Now prove that \<^prop>\<open>map f (intersperse a xs) = intersperse (f a) (map f xs)\<close>.
\end{exercise}


\section{Induction Heuristics}\index{induction heuristics}

We have already noted that theorems about recursive functions are proved by
induction. In case the function has more than one argument, we have followed
the following heuristic in the proofs about the append function:
\begin{quote}
\emph{Perform induction on argument number $i$\\
 if the function is defined by recursion on argument number $i$.}
\end{quote}
The key heuristic, and the main point of this section, is to
\emph{generalize the goal before induction}.
The reason is simple: if the goal is
too specific, the induction hypothesis is too weak to allow the induction
step to go through. Let us illustrate the idea with an example.

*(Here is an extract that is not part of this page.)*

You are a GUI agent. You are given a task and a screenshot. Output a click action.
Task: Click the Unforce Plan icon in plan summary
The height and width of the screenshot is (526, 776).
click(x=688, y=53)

Function \<^const>\<open>rev\<close> has quadratic worst-case running time
because it calls append for each element of the list and
append is linear in its first argument.  A linear time version of
\<^const>\<open>rev\<close> requires an extra argument where the result is accumulated
gradually, using only~\<open>#\<close>:
\<close>
(*<*)
apply auto
done
(*>*)
fun itrev :: "'a list \<Rightarrow> 'a list \<Rightarrow> 'a list" where
"itrev []        ys = ys" |
"itrev (x#xs) ys = itrev xs (x#ys)"

text\<open>The behaviour of \<^const>\<open>itrev\<close> is simple: it reverses
its first argument by stacking its elements onto the second argument,
and it returns that second argument when the first one becomes
empty. Note that \<^const>\<open>itrev\<close> is tail-recursive: it can be
compiled into a loop; no stack is necessary for executing it.

Naturally, we would like to show that \<^const>\<open>itrev\<close> does indeed reverse
its first argument provided the second one is empty:
\<close>

lemma "itrev xs [] = rev xs"

txt\<open>There is no choice as to the induction variable:
\<close>

apply(induction xs)
apply(auto)

txt\<open>
Unfortunately, this attempt does not prove
the induction step:
@{subgoals[display,margin=70]}
The induction hypothesis is too weak.  The fixed
argument,~\<^term>\<open>[]\<close>, prevents it from rewriting the conclusion.  
This example suggests a heuristic:
\begin{quote}
\emph{Generalize goals for induction by replacing constants by variables.}
\end{quote}
Of course one cannot do this naively: \<^prop>\<open>itrev xs ys = rev xs\<close> is
just not true.  The correct generalization is
\<close>
(*<*)oops(*>*)
lemma "itrev xs ys = rev xs @ ys"
(*<*)apply(induction xs, auto)(*>*)
txt\<open>
If \<open>ys\<close> is replaced by \<^term>\<open>[]\<close>, the right-hand side simplifies to
\<^term>\<open>rev xs\<close>, as required.
In this instance it was easy to guess the right generalization.
Other situations can require a good deal of creativity.  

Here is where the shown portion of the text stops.